Data Model and Query Semantics
In order for a body of data to remain useful over the long term, the user community must have a common understanding of the organization of the data (the data model) and the form of queries that can be performed on that data model (the query semantics). To this end, a primary objective of this project will be to clearly document the data model and query semantics for the various physics use cases of the LHC and Tevatron data, gain the acceptance of the stakeholders for the model, and verify its ability to represent multiple physical organizations and software technologies. Each of the experiments has addressed this problem in some detail for its own purposes, however it remains an open problem to describe these sources in a common way that can be inteagrated into both local and institutional repositories.
Approaches to Data and Query Modeling
This research area will begin with an understanding of the high level data use and re-use cases generated by Workshop 1 and Workshop 2, and then follow up by surveying the technical data models generated by each of the LHC experiments. These will be combined into a draft common form to be discussed in detail at Workshop 3. The workshop will be used to finalize the data model, and to better understand the long-term use cases, including broad applicability across disciplines. One of the most important principles that has emerged from the body of work on database management is the principle of separation of logical and physical data organization. Simply put, the user’s ability to view and manipulate the data should be completely independent from the physical organization of the data in storage. This frees the storage system to choose the best physical organization for the desired access pattern, and also allows the data to move freely between multiple storage systems that may have completely different implementations.
To verify the data model and query semantics, we will construct prototype software that supports a small number of physical organizations on multiple storage systems, (e.g. local disk and HDFS) and a small number of query technologies (e.g. SQL and SPARQL). If we have defined the data model and implemented it correctly, it should be possible to change both physical layouts and software technologies without affecting the ability of the user to query and obtain data. The selection of appropriate storage technologies will be driven by the experience of Workshop 6.
After demonstrating the working prototype, it will be documented and made available as open source software to facilitate understanding and extension of our work after the project concludes. We expect that the presentation of these results and the software will be a significant portion of one of the final-year workshops.
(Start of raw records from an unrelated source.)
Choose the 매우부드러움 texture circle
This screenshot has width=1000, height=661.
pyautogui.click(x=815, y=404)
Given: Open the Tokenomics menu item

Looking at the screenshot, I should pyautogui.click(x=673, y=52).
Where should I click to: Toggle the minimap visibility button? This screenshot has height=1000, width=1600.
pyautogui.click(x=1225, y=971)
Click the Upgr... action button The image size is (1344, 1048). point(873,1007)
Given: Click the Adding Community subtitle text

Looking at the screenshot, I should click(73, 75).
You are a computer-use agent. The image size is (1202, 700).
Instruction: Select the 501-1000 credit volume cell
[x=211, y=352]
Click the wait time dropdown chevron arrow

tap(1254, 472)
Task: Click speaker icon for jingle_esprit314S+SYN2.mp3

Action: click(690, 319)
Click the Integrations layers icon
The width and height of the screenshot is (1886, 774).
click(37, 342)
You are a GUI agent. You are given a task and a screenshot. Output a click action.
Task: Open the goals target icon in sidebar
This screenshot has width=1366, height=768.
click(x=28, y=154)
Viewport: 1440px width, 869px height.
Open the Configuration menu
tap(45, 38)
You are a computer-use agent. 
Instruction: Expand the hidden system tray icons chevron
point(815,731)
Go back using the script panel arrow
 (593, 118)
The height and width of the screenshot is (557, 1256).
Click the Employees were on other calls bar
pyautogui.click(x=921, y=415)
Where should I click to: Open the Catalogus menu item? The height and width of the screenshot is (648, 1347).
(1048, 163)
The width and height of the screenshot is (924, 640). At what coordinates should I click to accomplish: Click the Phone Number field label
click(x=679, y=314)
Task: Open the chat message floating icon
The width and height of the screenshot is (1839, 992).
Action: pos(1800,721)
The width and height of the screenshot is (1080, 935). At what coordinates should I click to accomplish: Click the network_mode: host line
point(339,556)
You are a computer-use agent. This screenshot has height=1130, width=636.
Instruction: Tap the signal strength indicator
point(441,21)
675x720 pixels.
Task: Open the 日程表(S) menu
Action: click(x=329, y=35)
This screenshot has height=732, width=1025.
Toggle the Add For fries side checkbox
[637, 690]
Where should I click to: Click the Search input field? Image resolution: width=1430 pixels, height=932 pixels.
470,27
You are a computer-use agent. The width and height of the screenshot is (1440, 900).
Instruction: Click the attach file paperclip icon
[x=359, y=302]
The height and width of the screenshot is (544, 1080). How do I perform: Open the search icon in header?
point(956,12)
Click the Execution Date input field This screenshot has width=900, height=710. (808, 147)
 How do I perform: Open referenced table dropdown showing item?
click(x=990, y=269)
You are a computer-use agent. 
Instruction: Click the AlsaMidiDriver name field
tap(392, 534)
Technical and Organizational Challenges
To date, the LHC data has not entirely observed the principle of separation of logical and physical data organization, resulting in many organizational and technical challenges. As the recommended storage method has evolved from plain files to object-based repositories like Objectivity to distributed filesystems like HDFS, the user community has paid a significant price to adapt applications and middleware to interact with each new software system. Each instance of changing the physical organization at a site requires major downtime, reconfiguration, and user difficulty before the system is ready again.
The sheer size of the LHC data also has an impact on the technical design - we cannot assume that an implementation that can handle GB can be trivially scaled up to PB of data by simply attaching a larger filesystem. In practice, consumers of the data are interested in subsets of the data, which may be defined by trigger conditions, vertical slices of the detector output, or even random sampling for testing. Because few (if any) sites beyond CERN will have the capacity to store all of the data, different overlapping subsets will be stored at multiple sites. The policy and mechanism for moving data among sites will be highly variable and may depend on research interests, infrastructure investment, and sharing policies. These issues will be guided in detail by the outputs of Workshop 5. Because of this, the data model, the query language, and the prototype implementations must all accommodate the semantics of distributed data. One carefully-crafted query may access only locally-stored data with a reasonably predictable access time. A slight change to the query (or the underlying data distribution) may cause the query to refer to data currently stored at multiple sites, which can make the time to execute the query effectively unbounded in both time and resources. An effective model and implementation must take this physical distribution into account, allowing for the user to express their intentions and the system to respond with its configuration and limitations, including the possible absence of data in the final result.